WASHINGTON PRESSES LENDERS TO DENY FOREIGN PRODUCERS.  The US
administration is
pressing international lending agencies, including its won Export-Import
Bank,
to halt any loan that might increase global steel output, reports the
Financial
Times (p.6), noting that US Commerce Secretary Norman Mineta late last
week
urged US Ex-Im Bank President James Harmon to deny a loan to China's Benxi
Iron
and Steel Company, which was seeking financing for a project that would
add
about 1.5 million metric tons of new hot-rolled steel capacity.
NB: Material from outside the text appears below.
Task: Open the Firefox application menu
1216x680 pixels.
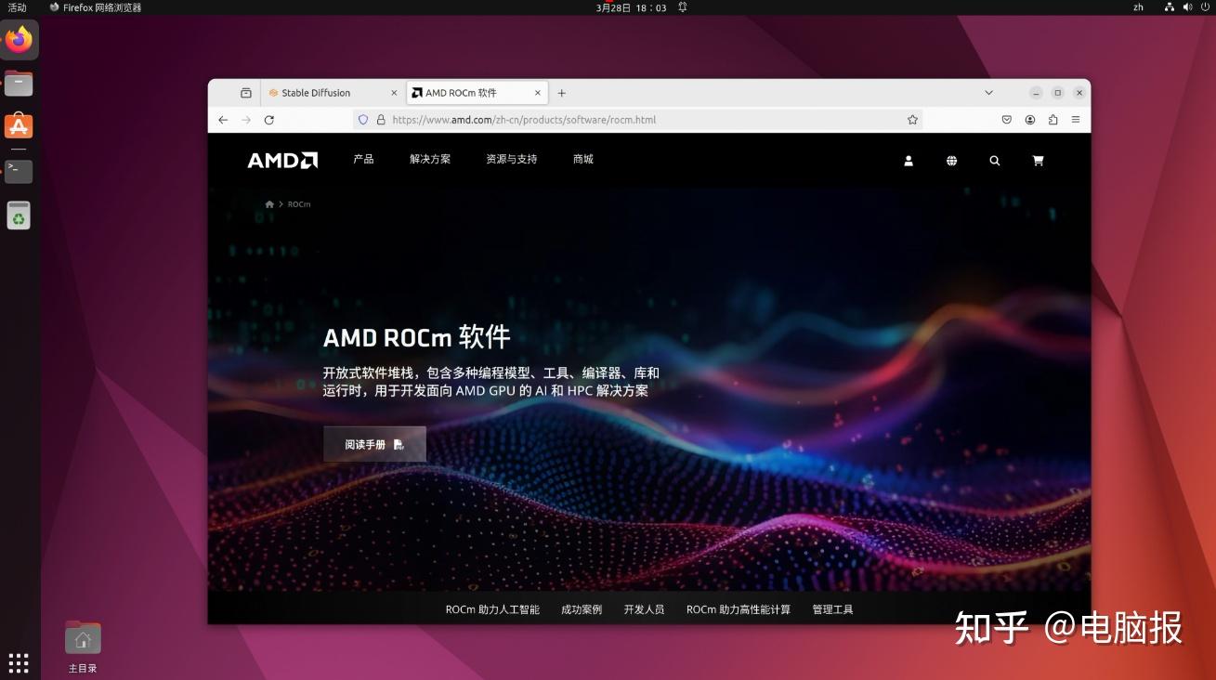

The US administration, under pressure from the domestic steel industry and
steelworkers' union, has called for an end to international development
bank
financing of steel projects, the story says.  The US argues that any
additional
steel capacity would contribute to a global glut that has driven steel
prices to
historic lows.  US Treasury Secretary Lawrence Summers last month urged
World
Bank President James Wolfensohn to declare a moratorium on lending to any
project that would substantially increase steel production capacity, notes
the
story.  The issue was a priority for the outgoing administration, he said.

----------------------
I might add that in the 1970s several US banks were lending money for
steel projects abroad, while most steel companies were divesting from
steel.  NACLA in the 1980s had a great issue on this topic.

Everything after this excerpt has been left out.